Your goal:
Without the pictures, set down exactly the lines from the one that contains "You are a computer-use agent." to the end of the entries, both included, and nothing besides.

Data supplied:
———

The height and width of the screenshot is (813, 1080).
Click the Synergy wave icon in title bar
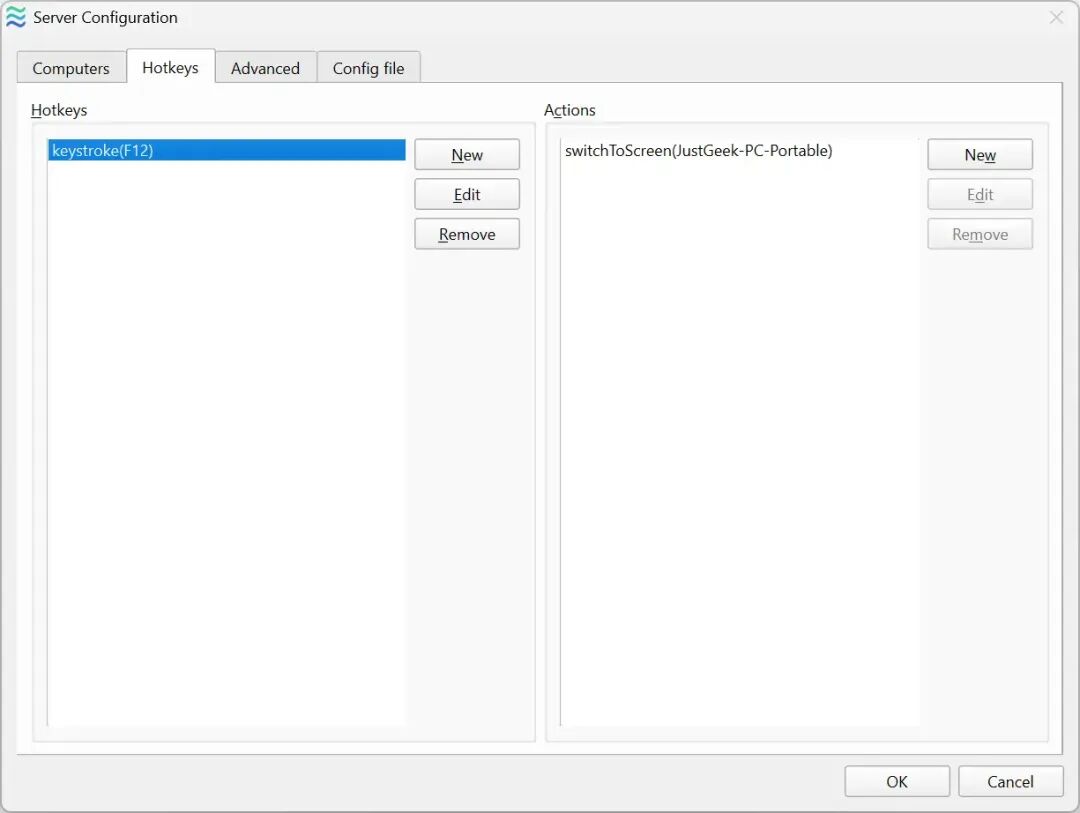pyautogui.click(x=16, y=18)
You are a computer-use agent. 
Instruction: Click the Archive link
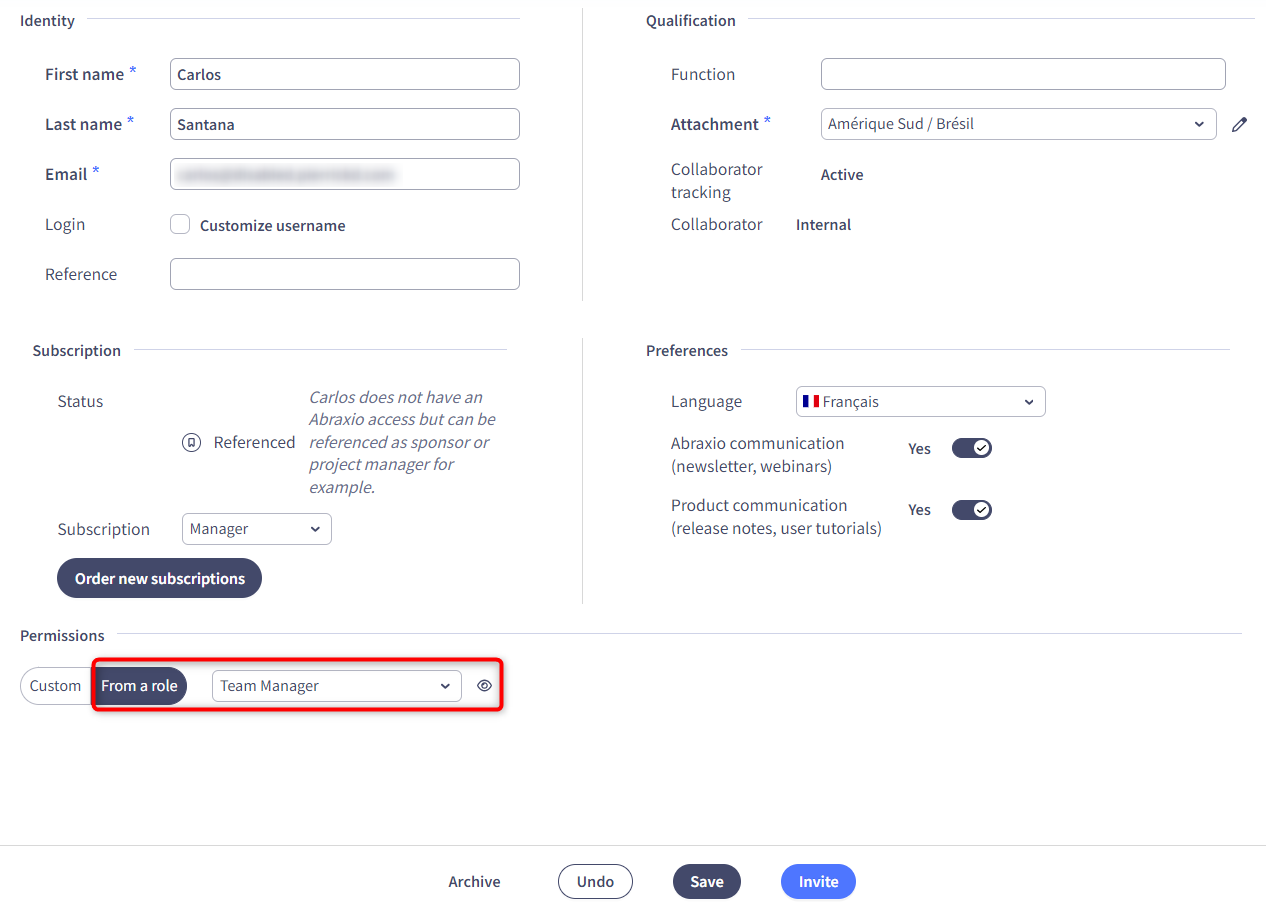point(474,882)
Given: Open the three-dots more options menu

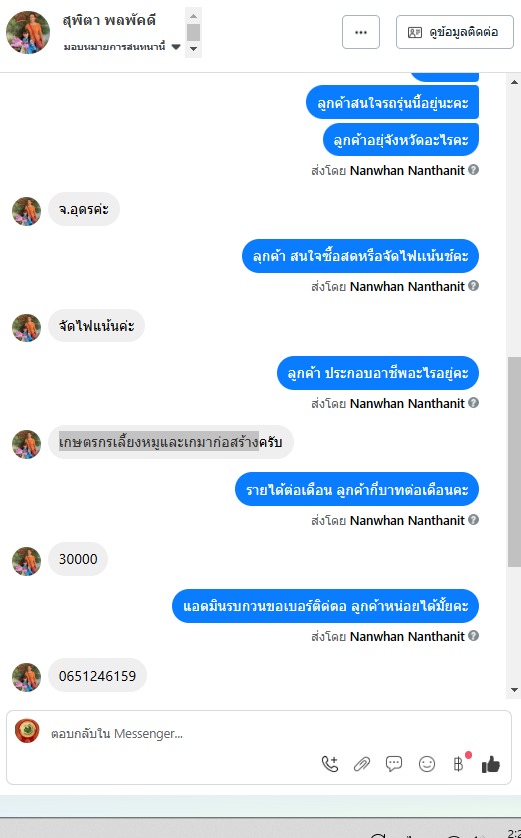Looking at the screenshot, I should (x=361, y=32).
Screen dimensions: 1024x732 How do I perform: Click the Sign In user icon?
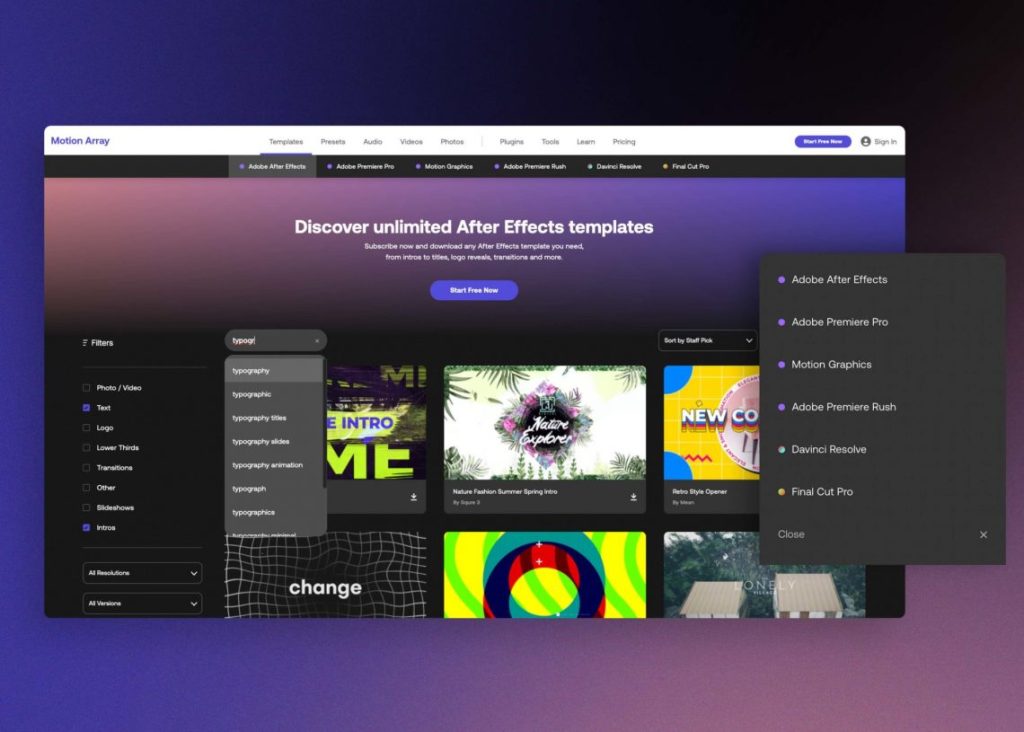click(x=865, y=142)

———

Problem solution:
You are a computer-use agent. 
Instruction: Click the Archive link
point(474,882)
Given: Open the three-dots more options menu

Looking at the screenshot, I should (x=361, y=32).
Screen dimensions: 1024x732 How do I perform: Click the Sign In user icon?
click(x=865, y=142)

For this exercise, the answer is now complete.